Digital Advances in the TfL Corporate Archives

Date & Time

Nov. 5, 2025, 8 a.m. - Nov. 5, 2025, 9 a.m.

Cost

$0

Location

Online


Sign Up


Description

Overview

We're starting to use Data Science skills to help us with some of our digital challenges. Join us for some demos and a Q+A

The digital black hole is very real, but so too is the digital records mountain - and it increasingly seems unending. It seems inevitable that the rate of growth of digital records coming into the custody of archive repositories will only continue to increase. It also seems inevitable that these repositories will not find their staff numbers growing at a rate that can process and manage this growth effectively. Like it or not, data science skills and the use of AI will have to be explored and employed to some extent.
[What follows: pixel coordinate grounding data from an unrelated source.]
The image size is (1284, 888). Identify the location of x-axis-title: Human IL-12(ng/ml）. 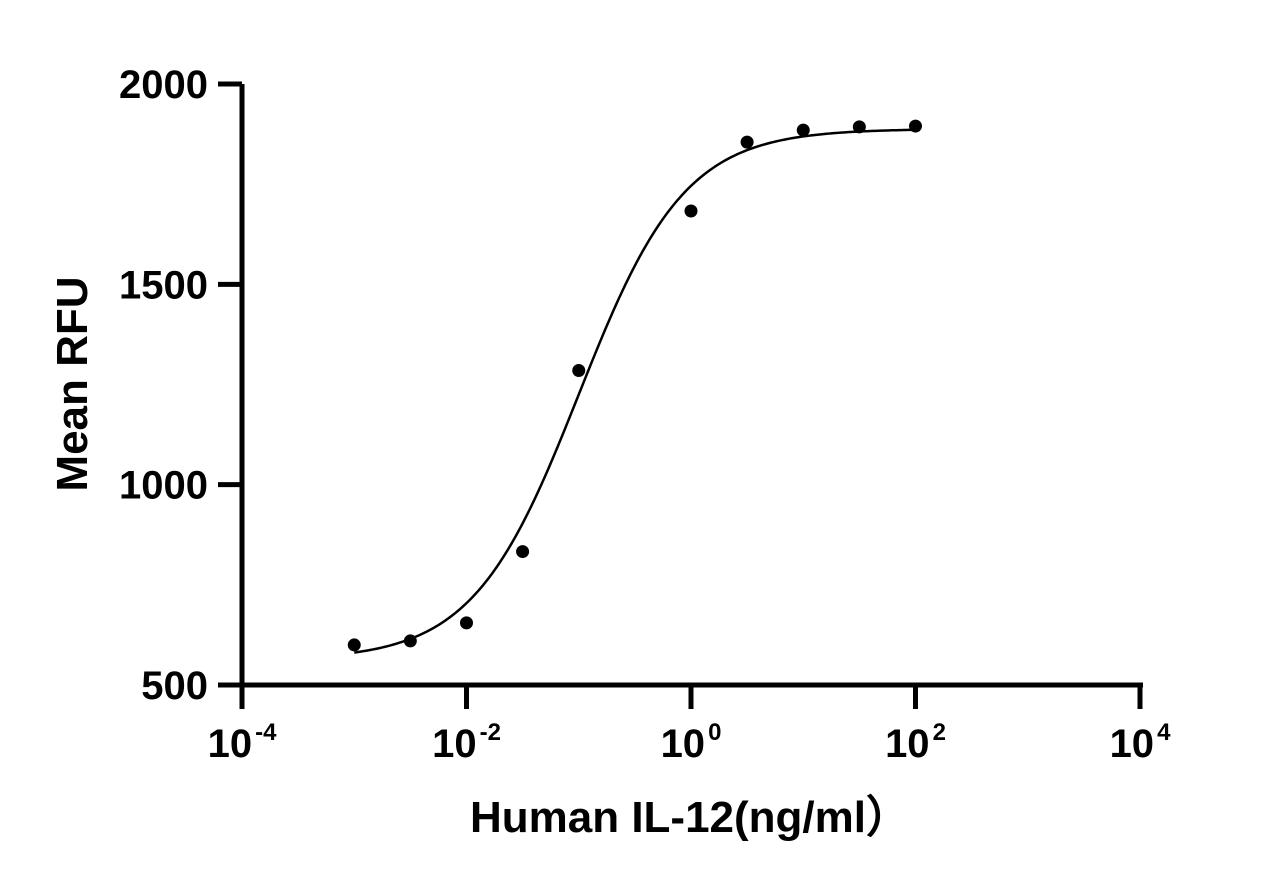
(690, 818).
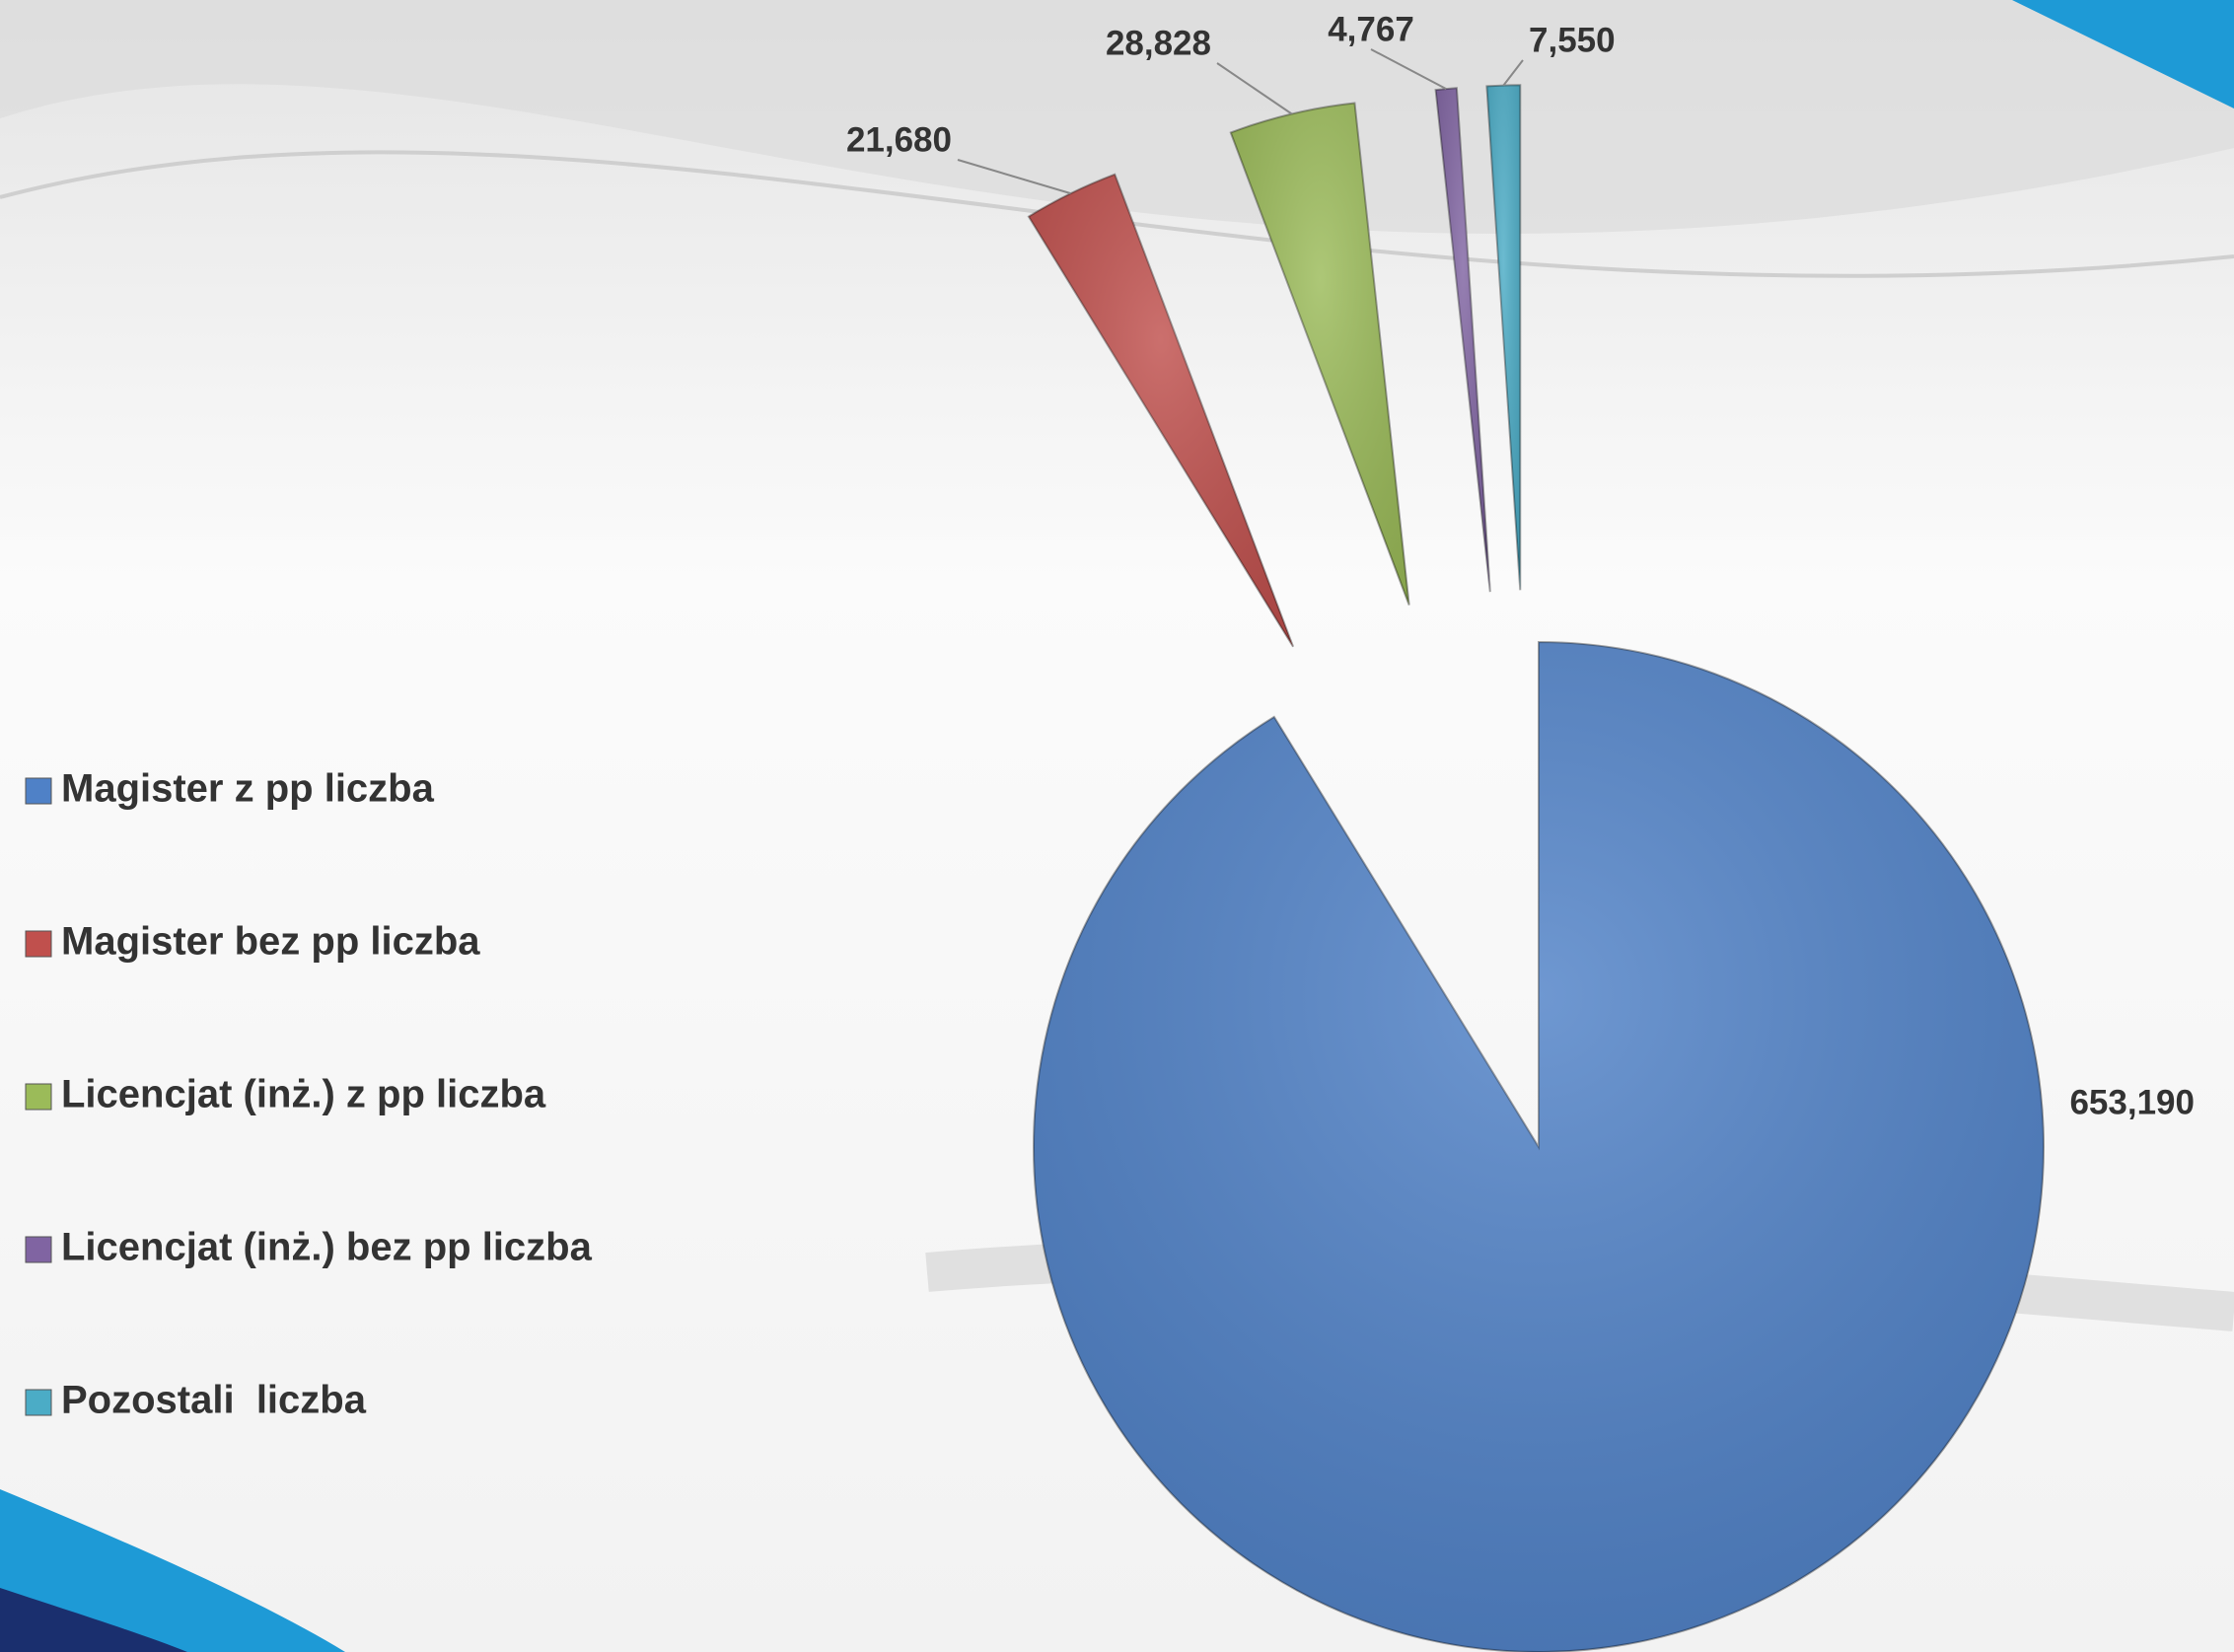 The height and width of the screenshot is (1652, 2234). What do you see at coordinates (214, 1401) in the screenshot?
I see `legend-label: Pozostali liczba` at bounding box center [214, 1401].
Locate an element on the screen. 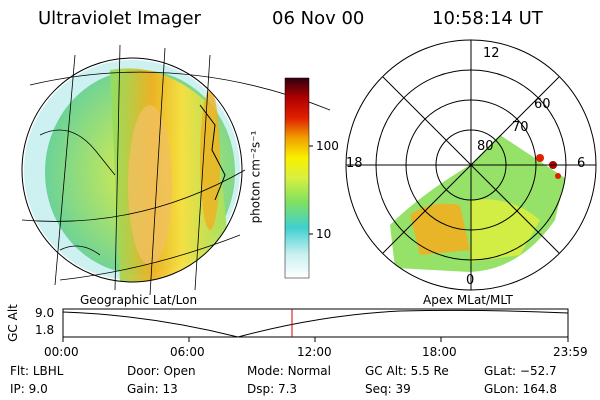  time-label: 10:58:14 UT is located at coordinates (488, 18).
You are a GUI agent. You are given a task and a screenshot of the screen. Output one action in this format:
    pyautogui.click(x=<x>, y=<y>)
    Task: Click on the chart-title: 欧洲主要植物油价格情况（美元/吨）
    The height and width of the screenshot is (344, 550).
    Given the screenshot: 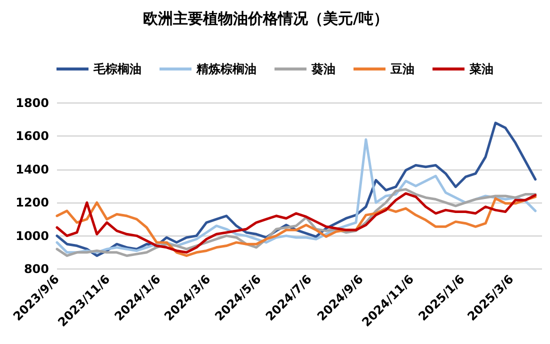 What is the action you would take?
    pyautogui.click(x=266, y=19)
    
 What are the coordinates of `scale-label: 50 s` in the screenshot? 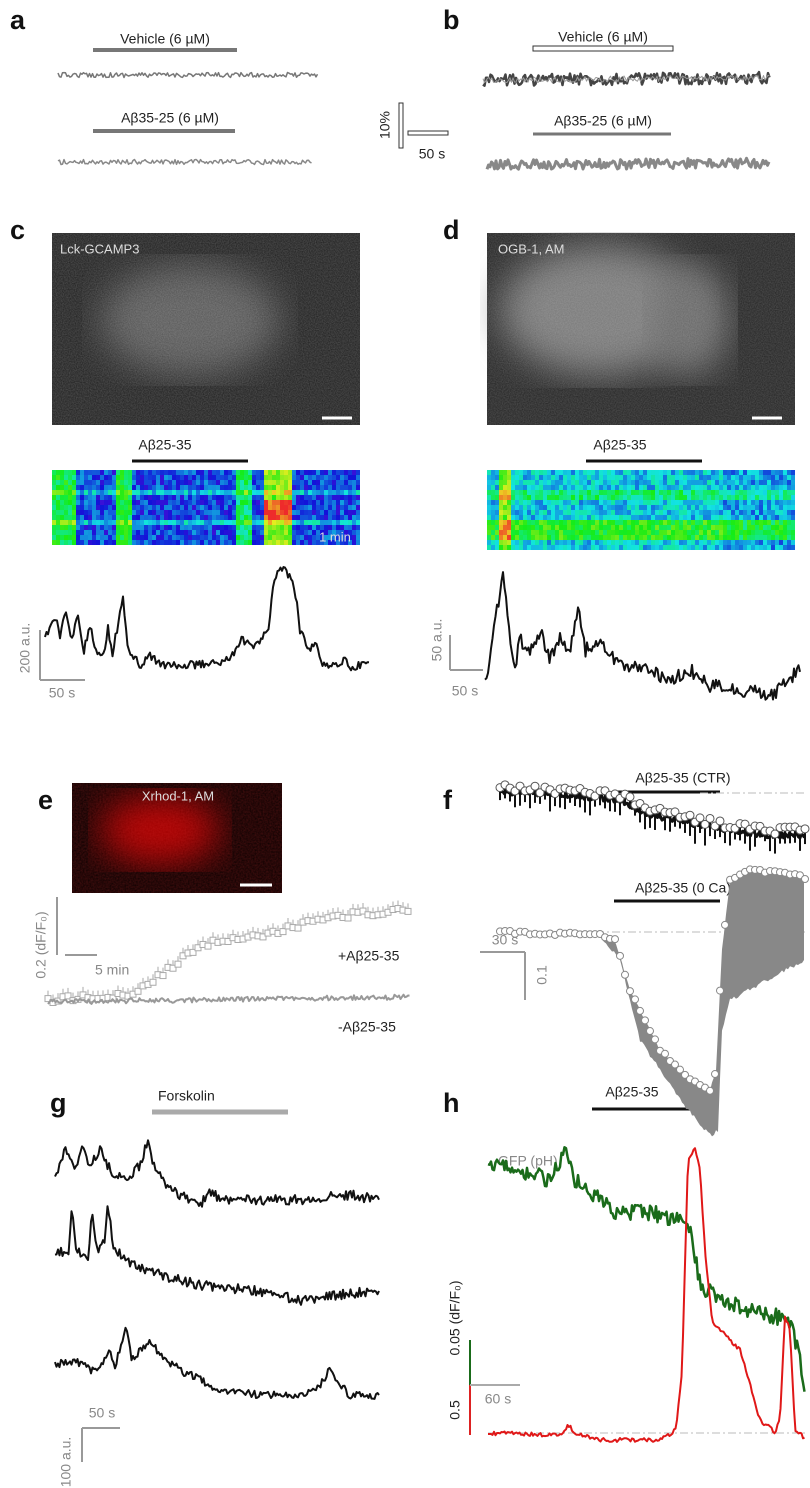 It's located at (432, 154).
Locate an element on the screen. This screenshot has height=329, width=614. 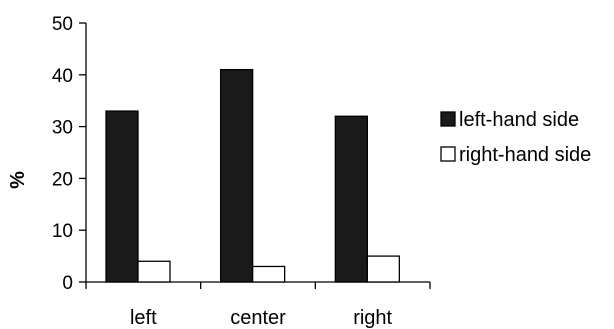
x-category-label: left is located at coordinates (144, 318).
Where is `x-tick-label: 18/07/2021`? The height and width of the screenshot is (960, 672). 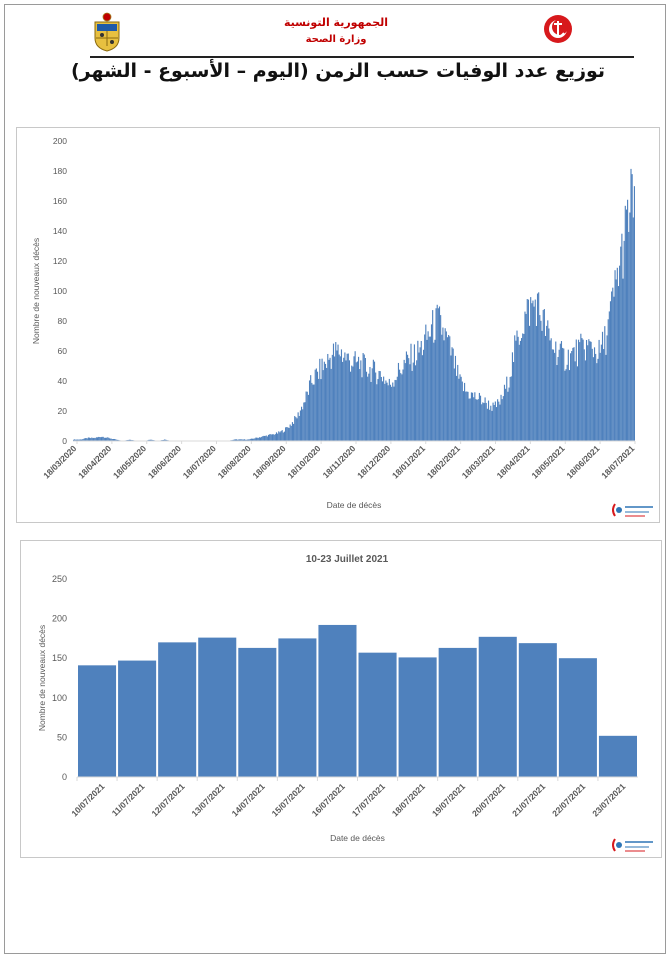
x-tick-label: 18/07/2021 is located at coordinates (408, 800).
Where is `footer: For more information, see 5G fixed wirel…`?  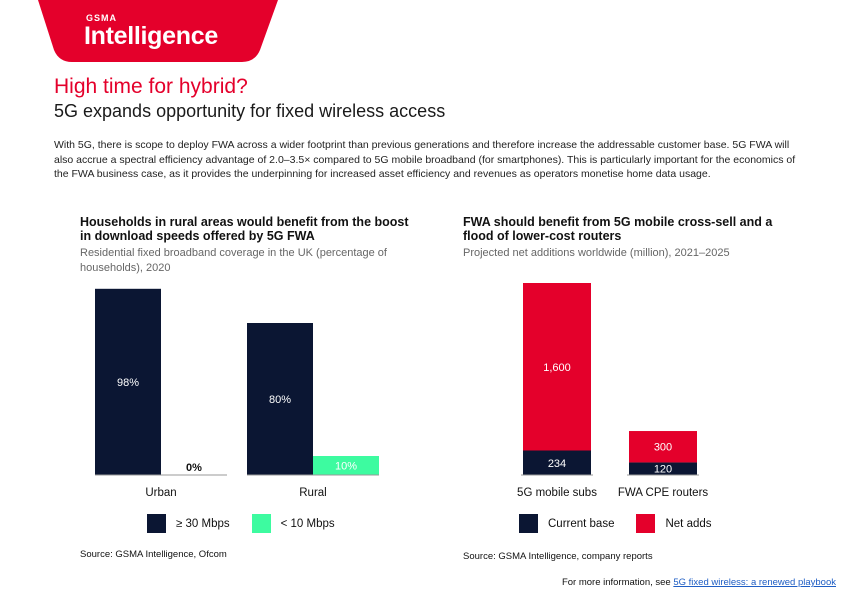
footer: For more information, see 5G fixed wirel… is located at coordinates (699, 582).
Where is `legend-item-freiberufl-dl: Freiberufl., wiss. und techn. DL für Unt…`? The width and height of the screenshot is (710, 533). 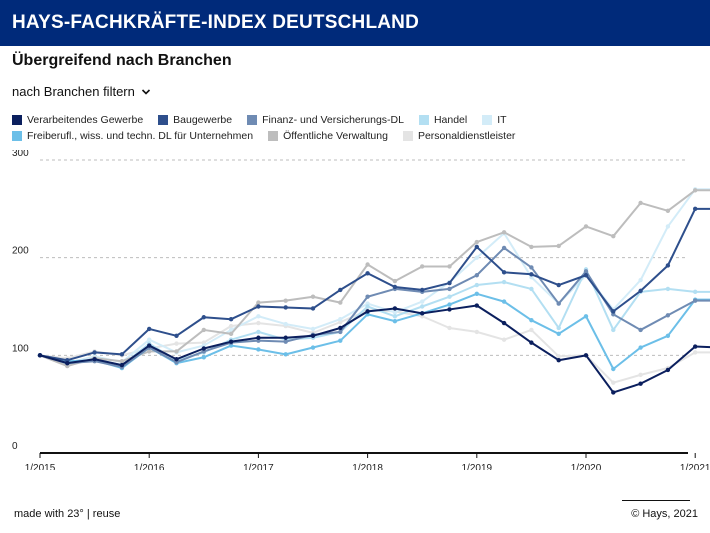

This is what we've been doing at TfL Corporate Archives for the past 6 years (with a 3yr hiatus thanks to you-know-what!), and we'd like to share with you all the initial results of some of this work.

  • AI generated descriptions of digital records, with standardised catalogue entry outputs flagging of offensive terminology and personal data
  • Trained image captioning tool, tailored for TfL needs
  • In-house handwriting recognition tool
  • Auto-classification, or suggested classification, of digital records based on title and description

We'll share demos of the above, our experiences, and our plans going forwards - which includes training.

Let's be clear, none of the Archives team have to date received any formal data science training and it may well be said by some that we still don't really know what we're doing!! We're also fortunate to have been able to tap into the expertise of others. This means that any technical questions you ask us we may not be able to answer - but we will go away, find the answers, and get back to you! But hopefully our lack or technical expertise or training will also help encourage you about what can be achieved despite these barriers.